= REQUIREMENT A =
In the records below, write out everything from the start of the records down to the line that contains "at that location.", including both ends. Leave the pictures out.

┄┄┄┄┄┄

# How To Size a Prehung Door?



## kc27 (Oct 24, 2009)

My question is about how to determine whether a pre-hung door will work for me. The rough opening for my interior door measures 34" wide x 813/8" high with a wall width of 41/2"

I stopped at a Lowes and found a door that is designed to fit a 34" wide x 821/2" opening. The door itself is 32" wide.

I'm good on all the dimensions except for the height. Is the 813/8" height of my rough opening mean that I will need a custom door?

Thanks in advance for any ideas on this


----------



## Arkitexas (Mar 10, 2011)

No, just cut the bottom of the frame and the door to fit the rough opening. The door needs to be undercut more than the frame to clear your floor finish. Allow 3/4" where carpet or ceramic tile will be installed. Allow 1/2" to 5/8" at sheet vinyl and vinyl tile. Exterior doors with a threshold vary depending on the threshold configuration.

Rick


----------



## chrisBC (Dec 28, 2010)

You should be fine with that door, although you may want to see if you can add any height to the opening, if not easily done (if there is a header you don't really feel like cutting) then you can always cut the bottom of the door a bit if there isn't enough room.

Typically a rough opening is 2-2.5 inches wider, as well as taller, than the door itself. So with a 32'' door, you should have an opening 34-34.5 or so wide, and 82-82.5 high.

Depending on how level the floor/subfloor is, and what kind of flooring is in place; or whether you are installing the door on top of finish flooring, you may need to cut the bottom of the door, and possibly jambs. Again, it might be easier to add more height to the opening first, before installing. I am assuming this is an interior door and will not have a sill/threshold, and as well is a wood door. 

Your depth should match your size of framing plus drywall, so sounds like your door is for a 2x4 wall.


----------



## kc27 (Oct 24, 2009)

Thanks for the advice. I checked with the salesperson at Lowes, and he said the actual height of the jamb is 813/4", so may have a shot at enlarging the rough opening, I need to take a closer look tomorrow.

┄┄┄┄┄┄

= REQUIREMENT B =
List every type of floor finish named in the prehung door thread.

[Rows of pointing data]
┄┄┄┄┄┄

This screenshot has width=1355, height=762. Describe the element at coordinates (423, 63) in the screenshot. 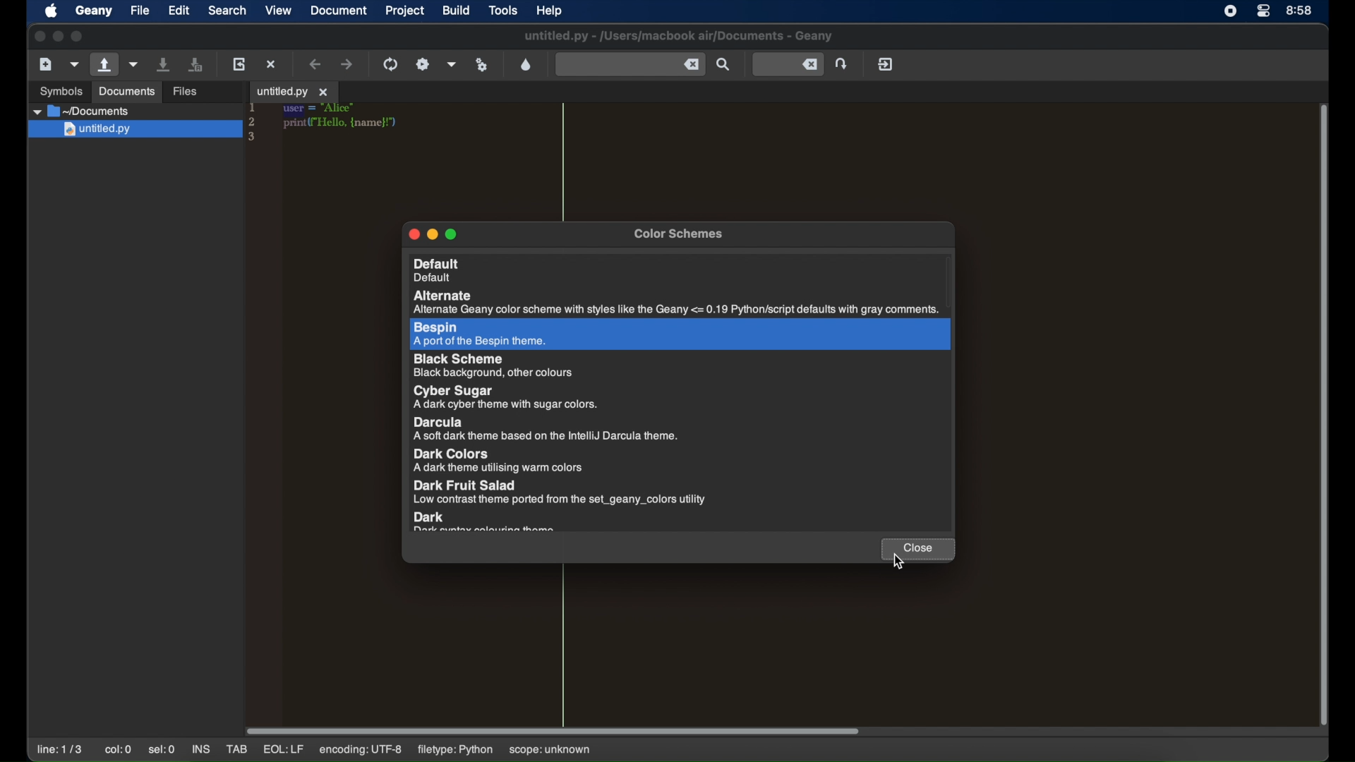

I see `build the current file` at that location.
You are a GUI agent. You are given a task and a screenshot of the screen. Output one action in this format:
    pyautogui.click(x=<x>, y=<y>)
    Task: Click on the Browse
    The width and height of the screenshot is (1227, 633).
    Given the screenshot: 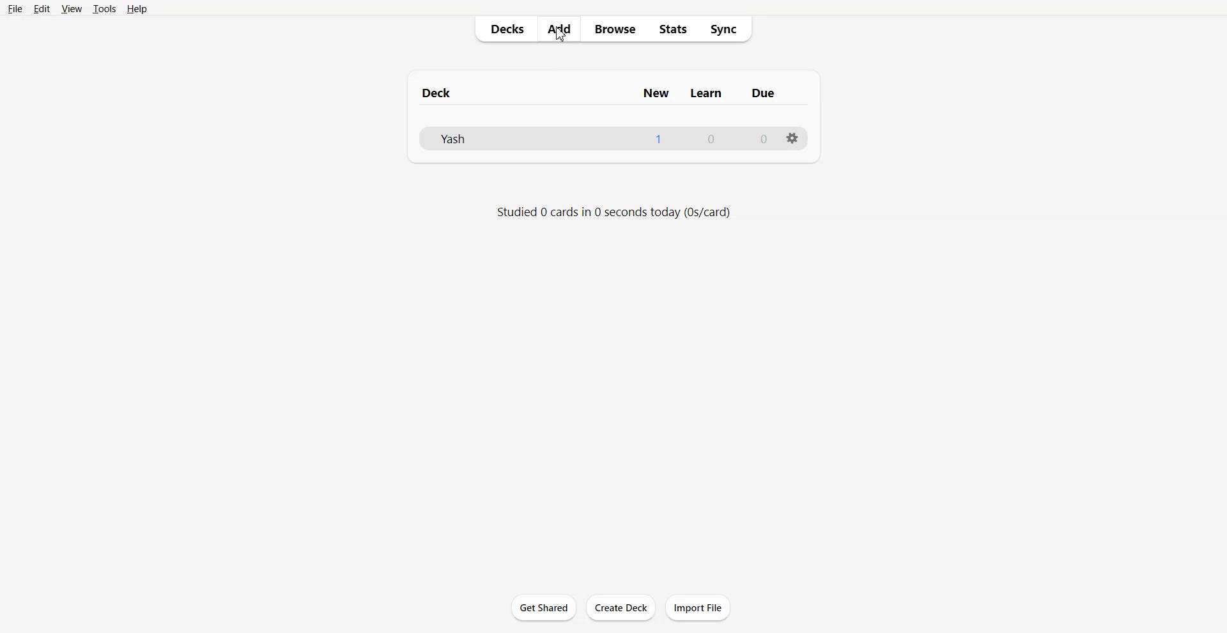 What is the action you would take?
    pyautogui.click(x=614, y=29)
    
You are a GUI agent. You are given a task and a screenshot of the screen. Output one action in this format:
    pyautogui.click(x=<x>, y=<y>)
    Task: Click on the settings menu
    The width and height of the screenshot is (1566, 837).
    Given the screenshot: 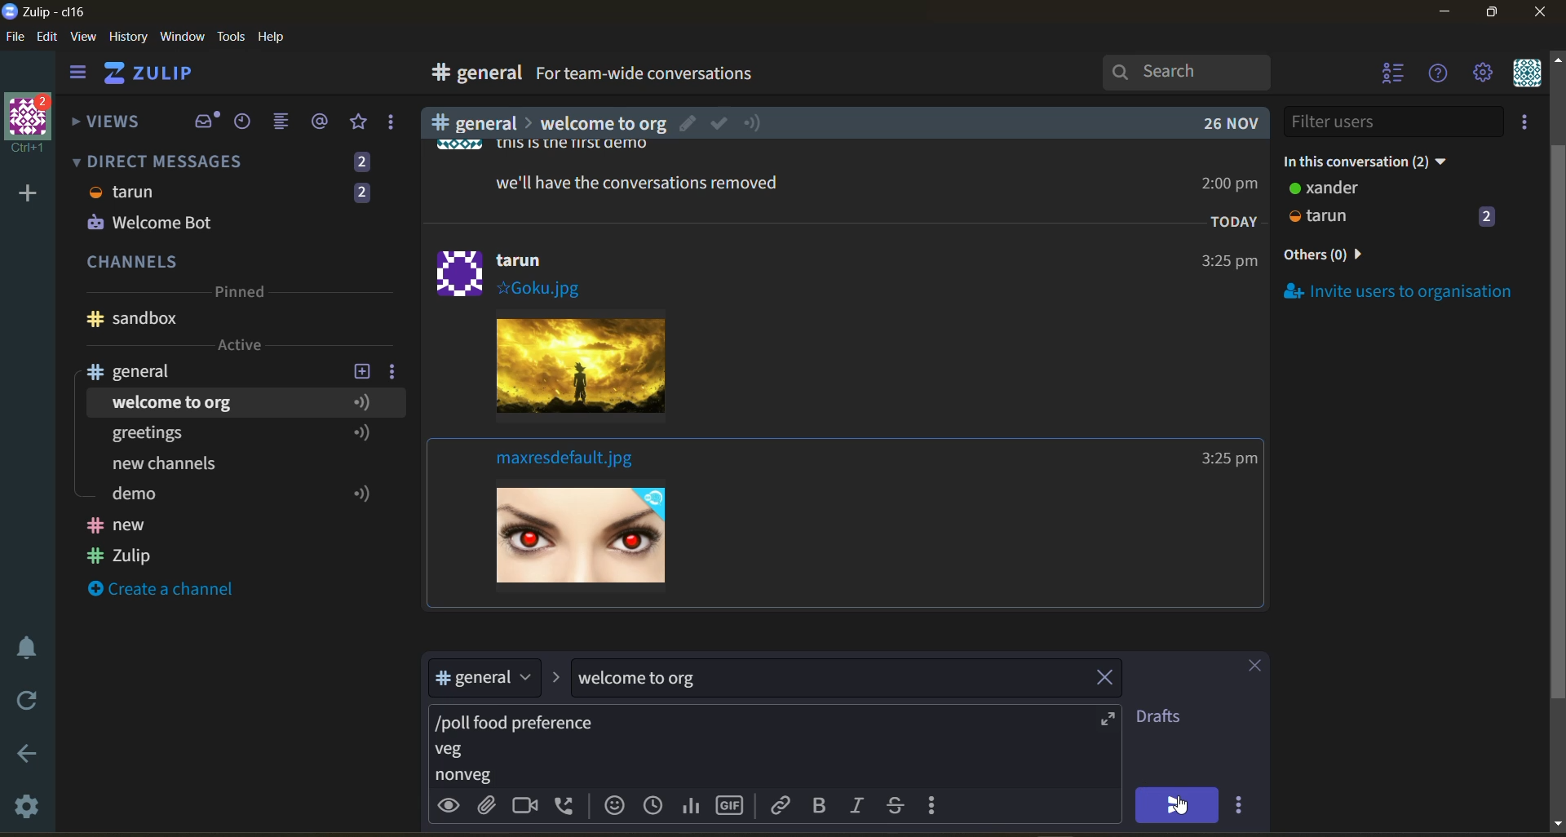 What is the action you would take?
    pyautogui.click(x=1482, y=74)
    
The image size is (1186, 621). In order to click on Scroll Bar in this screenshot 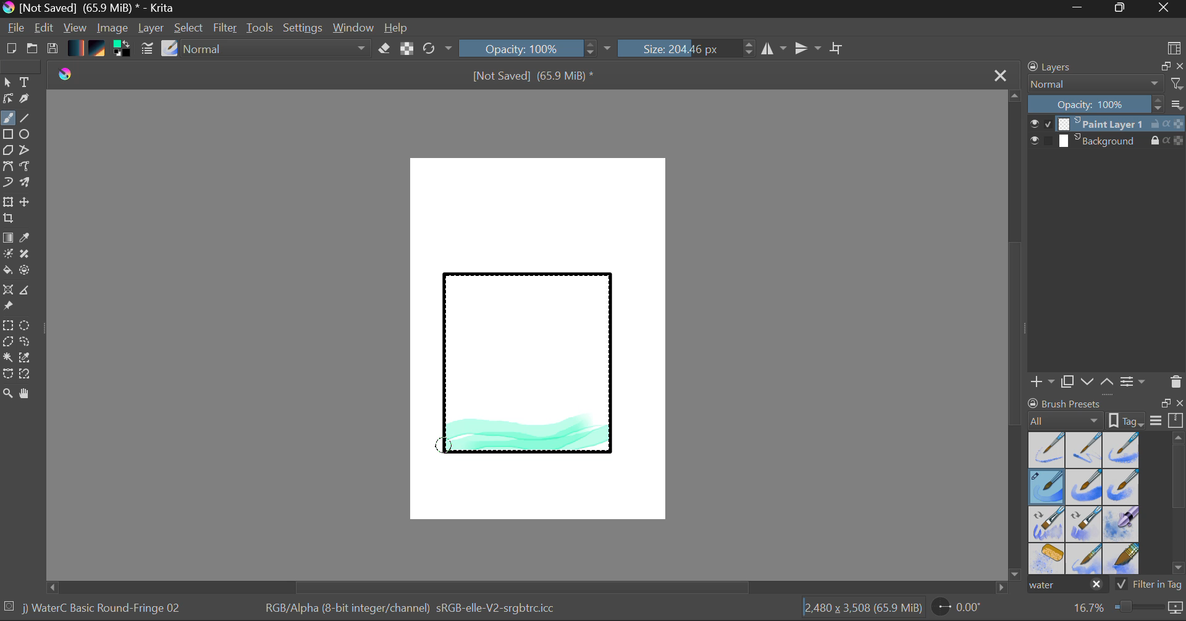, I will do `click(1015, 337)`.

┄┄┄┄┄┄

= EXPECTED OUTPUT A =
This screenshot has width=1355, height=762. Describe the element at coordinates (423, 63) in the screenshot. 

I see `build the current file` at that location.

= EXPECTED OUTPUT B =
- Carpet
- Ceramic tile
- Sheet vinyl
- Vinyl tile